Неожиданно он понял, что томится и раздражается не оттого, что кончились лекции, закрылись лаборатории и библиотеки, разъехались студенты, — он томился и тосковал оттого, что уехала Олеся Соколовская. И Сергей снова подивился, как он умудрился за всю зиму ни разу не подумать о своих отношениях с Олесей. Он перенял от Гриши и Ноли снисходительный и насмешливый тон в разговорах с ней. Но ведь таким же образом разговаривал с Олесей влюбленный Виктор Воронец.
Дух захватило у него, когда он подумал, что Воронец гуляет с Олесей наедине но берегу моря. Неужели нельзя, лежа в постели, принять экзамен? Но наконец профессор назначил день, и Сергей благополучно сдал. Прямо от профессора он поспешил на Пушкинскую, на городскую станцию, купить себе билет. Вечером он принялся паковать корзинку. Дома никого не было — Анна Михайловна с Полей ушли в Соловцовский театр смотреть «Пигмалиона». Когда запыхавшийся Сергей уже затягивал корзину веревкой, раздался звонок. «Лобода или Стах», — подумал Сергей и пошел к двери. Он даже попятился от неожиданности — перед ним стоял Бахмутский. За те месяцы, что Сергей не видел его, Бахмутский очень похудел; разговаривая с Сергеем, он позевывал и тер лоб. Сергей, взволнованный приходом Бахмутского, засуетился, предложил устроить чаепитие и ужин, но Бахмутский не захотел оставаться.
— Как, вы не дождетесь тети? — испуганно спросил Сергей.
— Мы с ней виделись позавчера, условился прийти в воскресенье, а теперь у меня, — он наполовину вытащил из кармана жилета часы и искоса, опуская глаза, посмотрел на них, —- теперь... Впрочем, минут десять свободных есть.
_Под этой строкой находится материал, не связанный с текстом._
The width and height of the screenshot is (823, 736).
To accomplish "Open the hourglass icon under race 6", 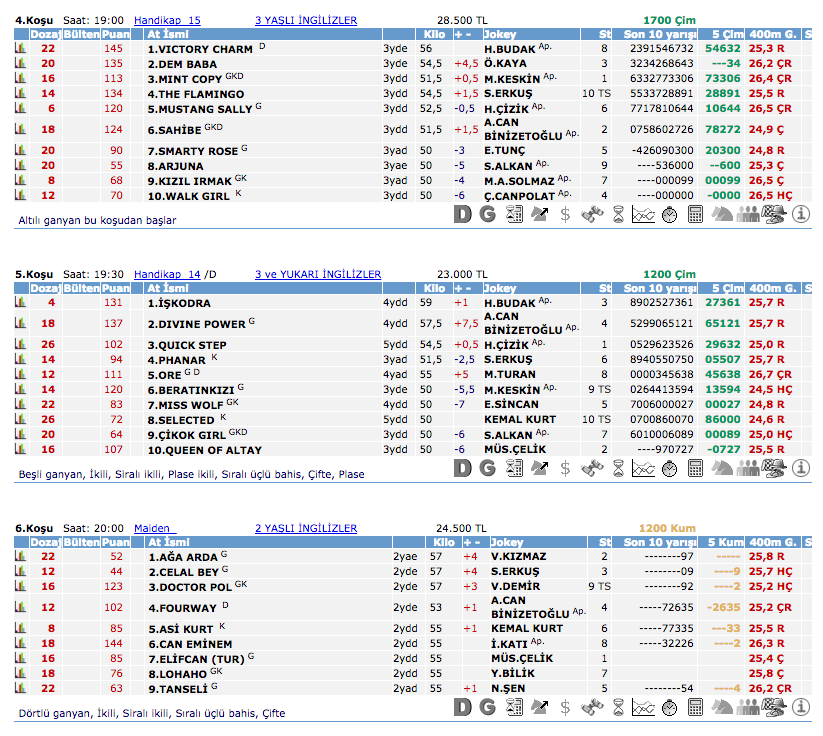I will pos(618,707).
Он уселся в кресло возле окна, зевнул, точно засыпая, закрыл глаза.
— Маме поклонитесь, Сережа, — сказал он, открывая глаза, — я люблю вашу маму, она хорошая женщина.
— А папаше не кланяться? — спросил Сергей.
Он казался спокойным и тоже позевывал, но в душе волновался и думал, какой бы затеять острый, глубокий разговор, чтобы Бахмутский сразу оценил его ум, — про настроение студенчества, или о народе-труженике, или о черносотенной профессуре.